The day seemed unusually hot, and the flies were thicker than usual. On the crowded steets of Philidelphia, Adam’s voice could (as always) be heard roaring from the windows of the Congress house. Most people, used to the racket, continued on their way ignoring the shouts. But one man, hearing what was said and understanding what it meant, pushed his way through the streets.

They were free.

Free.

Well, on paper anyway. But it was the first step, the step that they had been waiting for. And James had someone he needed to tell, someone who’s life it just might save. So he ran, pushing people out of his way and ignoring their indignant cries. He ran all the way home, bursting through the doorway into the house and thundering up the stairs to the room.

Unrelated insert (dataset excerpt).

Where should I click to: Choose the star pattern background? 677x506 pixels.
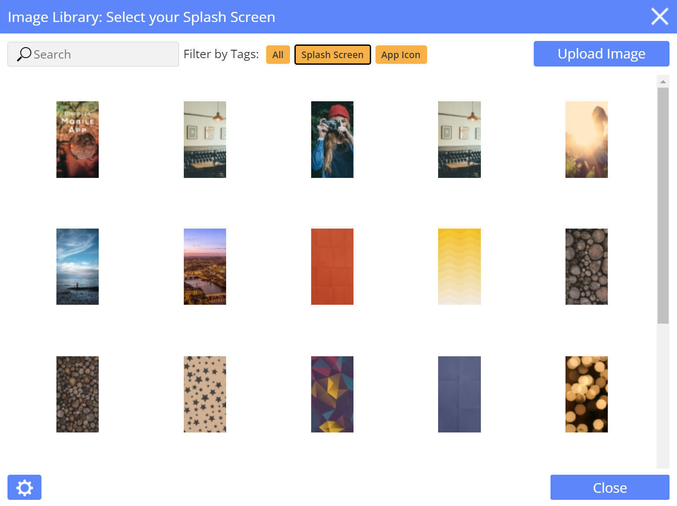(205, 394)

There he stopped, out of breath and terrified that he was too late. The room was damp with humidity and sickly sweat, and in the dark corner the bandaged figure on the bed barely moved.

“Zach?” he stepped in further. “Zachary?” James could barely contain his sigh of relief when the figure on the bed stirred.

“James...” Too weak to sit up and greet his brother, Zachary coughed quietly and turned his smiling face towards the door. It was as though his entire face had sunk, cheekbones and eyes hollowed out, skin a sickly mix of white and yellow that made him blend into the aged pillows and sheets. James knelt by the bed and brushed the sweaty strands of long blonde hair from his brother’s face. Yes, this news would be good for him.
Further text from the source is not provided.